Project Details
Diagonal and off-diagonal anharmonicity in hydrogen bonds:Direct detection by infrared spectroscopy in the gas phase
Applicant
Professor Dr. Martin Suhm
Subject Area
Physical Chemistry of Molecules, Liquids and Interfaces, Biophysical Chemistry
Term
from 2013 to 2017
Project identifier
Deutsche Forschungsgemeinschaft (DFG) - Project number 235616985
Chemistry is mostly about bond breaking and rearrangement of atoms, whereas spectroscopy and molecular dynamics still focus to a large extent on the harmonic oscillator which does not allow for such processes. In this project, we will move away from the harmonic picture for hydrogen bonds in the gas phase in three experimental directions: by studying overtones of hydrogen bond donor stretching vibrations, by characterizing librational motions orthogonal to the hydrogen bond direction, and by investigating the electrophilic approach to CC multiple bonds. Essential goals are the poorly known experimental anharmonicity constants in hydrogen bonds along high frequency stretching and low frequency librational coordinates as well as the subtle effects induced by OH docking to C=C double bonds. Besides spectral shifts, the less accessible pronounced intensity effects due to vibrational charge dislocations shall be addressed. Reasons for a lack of experimental data in this field include unfavorable transition moments, multidimensional couplings, feeble light sources and difficult detection conditions.
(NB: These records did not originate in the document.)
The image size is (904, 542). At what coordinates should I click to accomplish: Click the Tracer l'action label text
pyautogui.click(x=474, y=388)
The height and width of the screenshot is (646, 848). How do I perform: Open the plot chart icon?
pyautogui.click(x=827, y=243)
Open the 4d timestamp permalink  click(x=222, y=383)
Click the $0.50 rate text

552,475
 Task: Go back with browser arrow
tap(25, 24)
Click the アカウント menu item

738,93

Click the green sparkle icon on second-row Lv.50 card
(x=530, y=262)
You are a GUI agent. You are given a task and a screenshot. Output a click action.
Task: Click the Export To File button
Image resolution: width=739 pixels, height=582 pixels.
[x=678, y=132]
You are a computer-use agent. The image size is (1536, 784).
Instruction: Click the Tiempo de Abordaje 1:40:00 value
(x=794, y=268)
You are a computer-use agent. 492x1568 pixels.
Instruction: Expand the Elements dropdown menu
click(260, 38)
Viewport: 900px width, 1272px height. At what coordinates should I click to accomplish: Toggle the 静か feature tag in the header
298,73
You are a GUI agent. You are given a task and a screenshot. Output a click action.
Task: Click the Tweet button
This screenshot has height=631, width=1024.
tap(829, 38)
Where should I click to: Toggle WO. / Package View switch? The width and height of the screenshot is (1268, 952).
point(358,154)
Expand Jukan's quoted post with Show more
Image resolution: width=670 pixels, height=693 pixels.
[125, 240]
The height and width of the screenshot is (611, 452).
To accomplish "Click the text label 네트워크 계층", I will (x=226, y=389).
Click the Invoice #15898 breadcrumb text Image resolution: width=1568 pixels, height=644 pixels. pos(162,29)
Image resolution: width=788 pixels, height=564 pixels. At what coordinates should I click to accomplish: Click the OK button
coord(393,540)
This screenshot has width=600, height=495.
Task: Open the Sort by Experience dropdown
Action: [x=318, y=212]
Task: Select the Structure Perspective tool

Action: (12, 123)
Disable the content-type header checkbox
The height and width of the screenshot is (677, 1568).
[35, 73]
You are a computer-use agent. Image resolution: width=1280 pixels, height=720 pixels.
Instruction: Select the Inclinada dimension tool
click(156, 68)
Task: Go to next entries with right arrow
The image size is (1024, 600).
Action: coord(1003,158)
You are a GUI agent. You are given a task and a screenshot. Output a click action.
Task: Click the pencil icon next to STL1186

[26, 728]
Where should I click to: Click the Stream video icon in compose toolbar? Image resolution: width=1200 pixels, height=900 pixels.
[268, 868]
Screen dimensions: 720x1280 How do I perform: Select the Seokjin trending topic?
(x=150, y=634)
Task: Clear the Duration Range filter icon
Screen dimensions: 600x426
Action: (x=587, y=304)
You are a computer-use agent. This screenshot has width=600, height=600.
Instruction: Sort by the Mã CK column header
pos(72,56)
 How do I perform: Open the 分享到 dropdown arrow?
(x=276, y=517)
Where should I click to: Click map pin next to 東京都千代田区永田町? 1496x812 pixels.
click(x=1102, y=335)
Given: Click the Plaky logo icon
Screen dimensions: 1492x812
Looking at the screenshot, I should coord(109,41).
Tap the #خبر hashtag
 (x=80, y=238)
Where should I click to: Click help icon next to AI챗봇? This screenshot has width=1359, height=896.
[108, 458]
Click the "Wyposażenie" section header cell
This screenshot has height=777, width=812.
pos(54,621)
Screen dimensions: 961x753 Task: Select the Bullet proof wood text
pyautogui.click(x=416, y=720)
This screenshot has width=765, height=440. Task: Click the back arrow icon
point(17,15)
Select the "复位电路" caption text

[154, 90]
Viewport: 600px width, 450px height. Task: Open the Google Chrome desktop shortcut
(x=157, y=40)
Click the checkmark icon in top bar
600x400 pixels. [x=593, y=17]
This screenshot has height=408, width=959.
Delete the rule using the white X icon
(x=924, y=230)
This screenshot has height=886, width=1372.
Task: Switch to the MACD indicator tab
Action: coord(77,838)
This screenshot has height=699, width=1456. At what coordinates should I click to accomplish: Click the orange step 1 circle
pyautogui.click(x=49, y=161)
Our recent work indicates that these limitations can now be overcome for several model systems. One may thus hope to understand in a quantitative way the perhaps simplest organic hydrogen bond, the one between two methanol molecules. A 50% discrepancy between experiment and state of the art theory for the change of the donor vibration in the hydrogen bond waits to be explained. If successful, the project will provide theoretical approaches to the hydrogen bond vibrational dynamics with detailed experimental benchmarks, allowing them to accurately judge the underlying potential energy hypersurfaces. Vice versa, theoretical results can foster the experimental studies planned in this project. A quantitatively new perspective on more than 40 years of calculated spectral red shifts could emerge.